To do –
- a) Copy, word for word, the part of the commentary that opens with the words containing "Two years ago" and closes with "Sarah's Covenant Homes.".
- b) Carry on the commentary about advocating for children from the point where it stops.

Given passage –
Commentary: Advocating for children has opened my heart

Two years ago in this space, I wrote the words, "I'm done" ("Commentary: I walked away from Hollywood to walk with God," July 21, 2012).

I was done calling myself a Christian but living a life that was centered on me. I said, "I am done living a half-life; done loving half-heatedly; done serving and loving God only when it's convenient for me."

And so I left on an 11-month mission trip to 11 different countries called The World Race. The first month was incredibly hard. I was at a home for special-needs orphans in southern India called Sarah's Covenant Homes.

I was always hot and sticky and being bitten by mosquitoes in a culture so different that it turned all of my norms upside down. I was being pooped, peed and drooled on by children who have severe limitations. And as a self-proclaimed germaphobe and hypochondriac, I was nearing my limits.

Dataset extract –
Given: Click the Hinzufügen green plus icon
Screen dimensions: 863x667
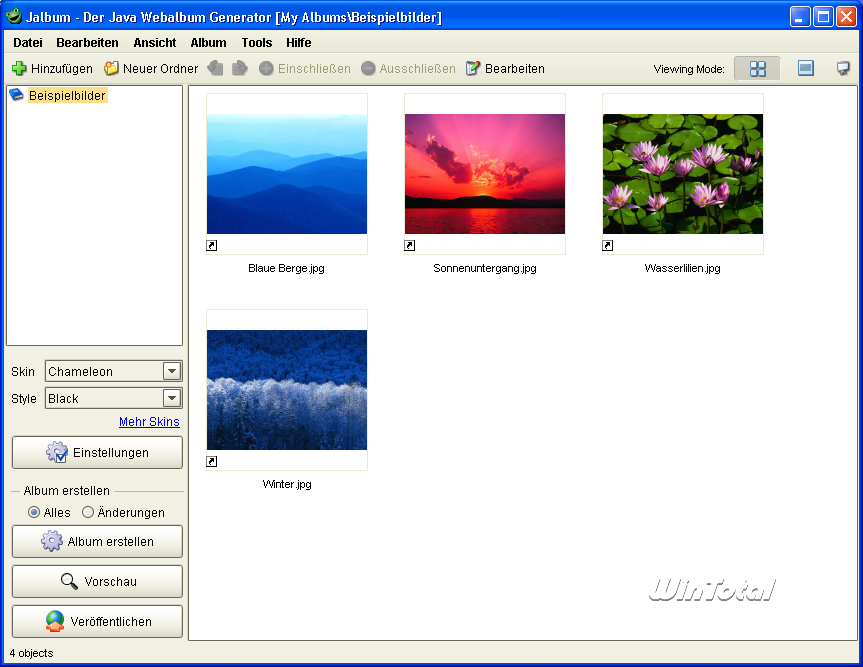Looking at the screenshot, I should point(19,69).
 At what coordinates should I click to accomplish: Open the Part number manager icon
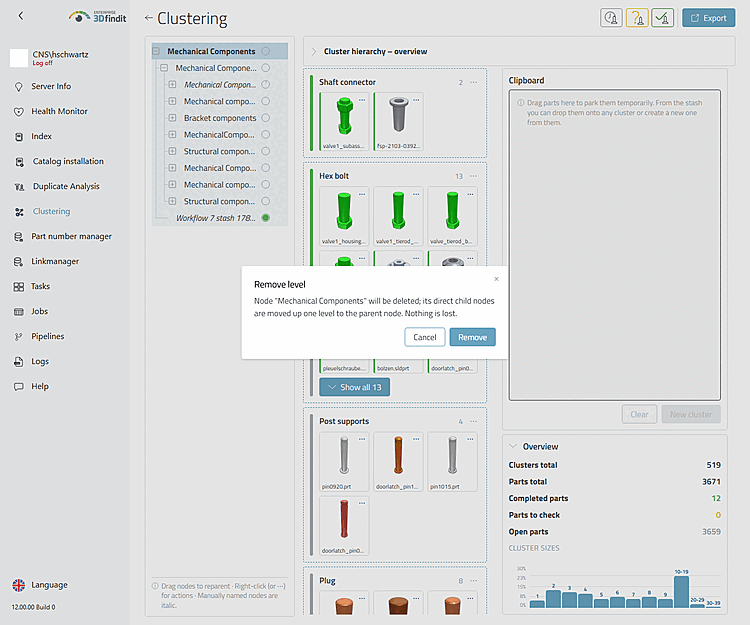click(19, 237)
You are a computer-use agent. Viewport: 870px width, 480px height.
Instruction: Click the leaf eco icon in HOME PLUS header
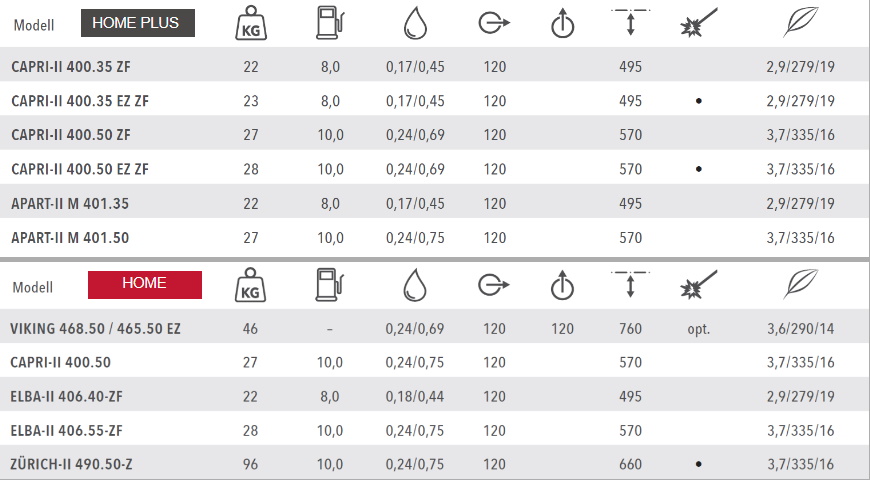[x=801, y=22]
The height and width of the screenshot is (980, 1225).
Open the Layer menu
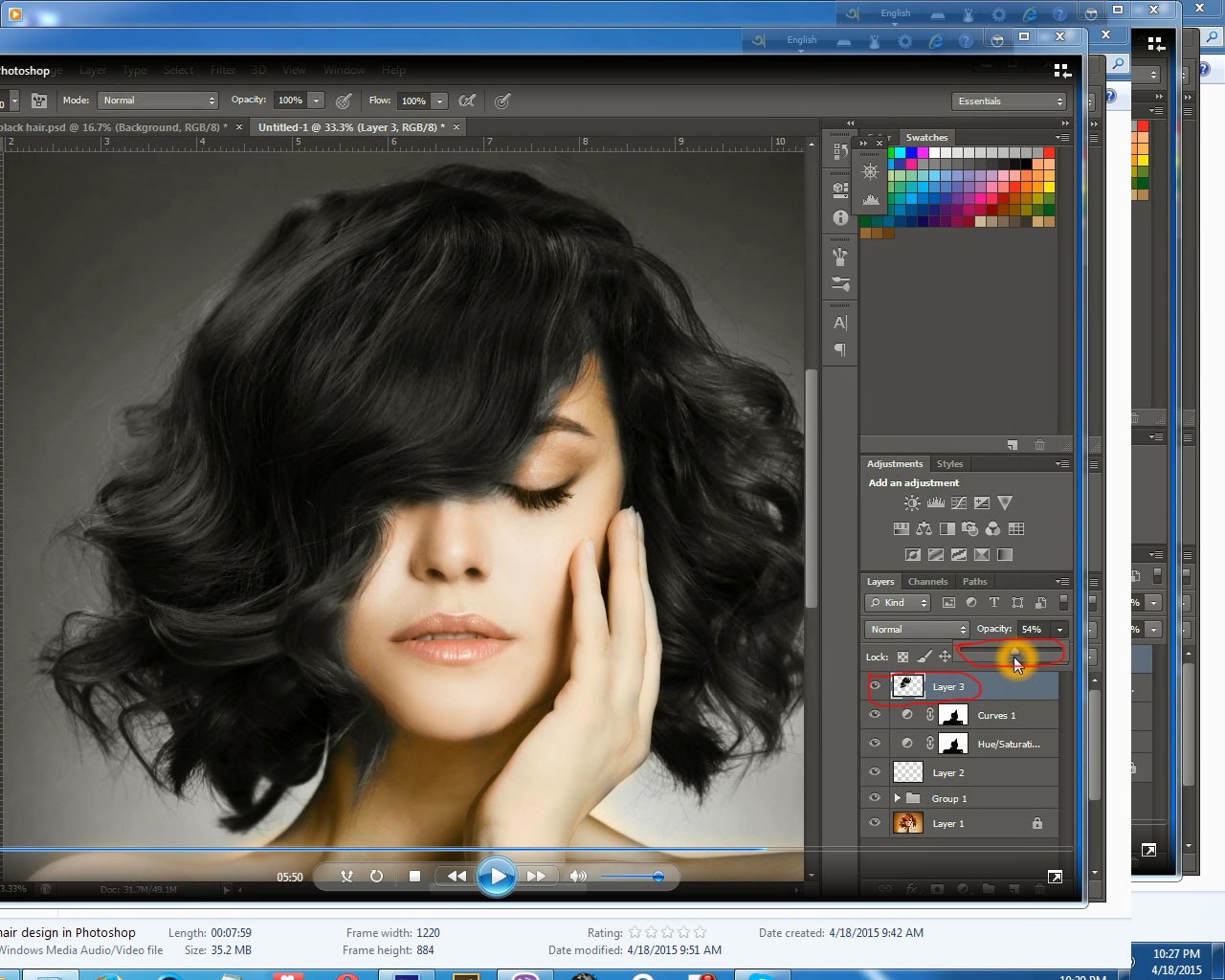93,69
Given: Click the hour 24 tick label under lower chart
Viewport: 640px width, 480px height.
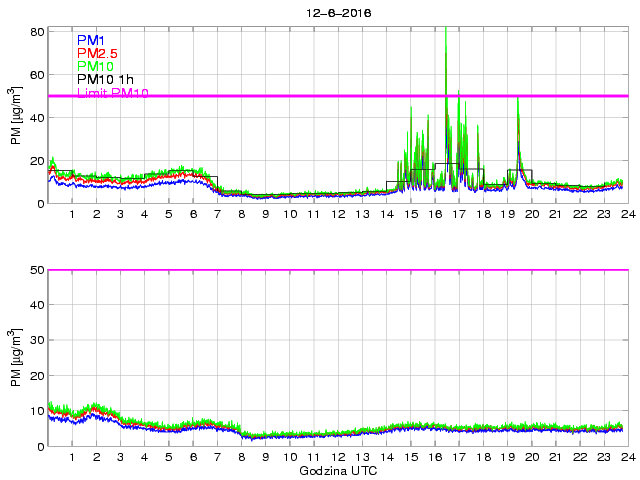Looking at the screenshot, I should (x=625, y=457).
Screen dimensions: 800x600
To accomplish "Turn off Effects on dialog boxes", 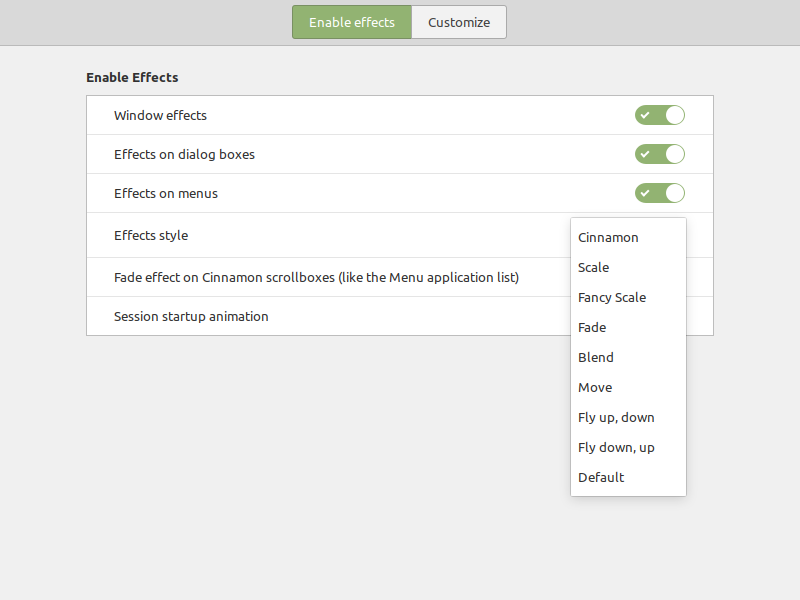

Per-task answers –
- a)
Two years ago in this space, I wrote the words, "I'm done" ("Commentary: I walked away from Hollywood to walk with God," July 21, 2012).

I was done calling myself a Christian but living a life that was centered on me. I said, "I am done living a half-life; done loving half-heatedly; done serving and loving God only when it's convenient for me."

And so I left on an 11-month mission trip to 11 different countries called The World Race. The first month was incredibly hard. I was at a home for special-needs orphans in southern India called Sarah's Covenant Homes.

- b)
But part of the reason I went on this trip was to be pushed past my limits. I wanted to rely on God's strength rather than my own. I prayed daily to walk out in God's strength. The answer to my prayer came in a bundle of joy: an orphan girl who could not walk.

In that first month of the yearlong journey, God introduced me to Jodi, a 3-year-old orphan at the home who I came to affectionately call My Saving Grace. Jodi has cerebral palsy, Hepatitis B and developmental delays (most likely caused by a brain injury). Most days, she sat in a crib, watching other children play, waiting for what limited attention the caregivers were able to offer.

God completely broke my heart for this little girl, so much so that when I left Sarah's Covenant Homes at the end of July 2012, I found myself asking God if I could go back one day to help Jodi learn to walk. I tried to brush away that thought, but each month, it stuck with me.

I continued on with The World Race, doing various service projects in Southeast Asia, east Africa and Eastern Europe. The image of Jodi, waiting for someone to notice her, stayed in my heart and my head. And when all my co-travelers returned home after 11 months, I forfeited my ticket and returned to India for one more month.

In that month, I was fiercely determined, and she was stubbornly resistant. Every day, I worked with her. We worked on standing and sitting, stretching her limbs, moving her feet and correcting her standing position. I held her hand while she made attempts at walking.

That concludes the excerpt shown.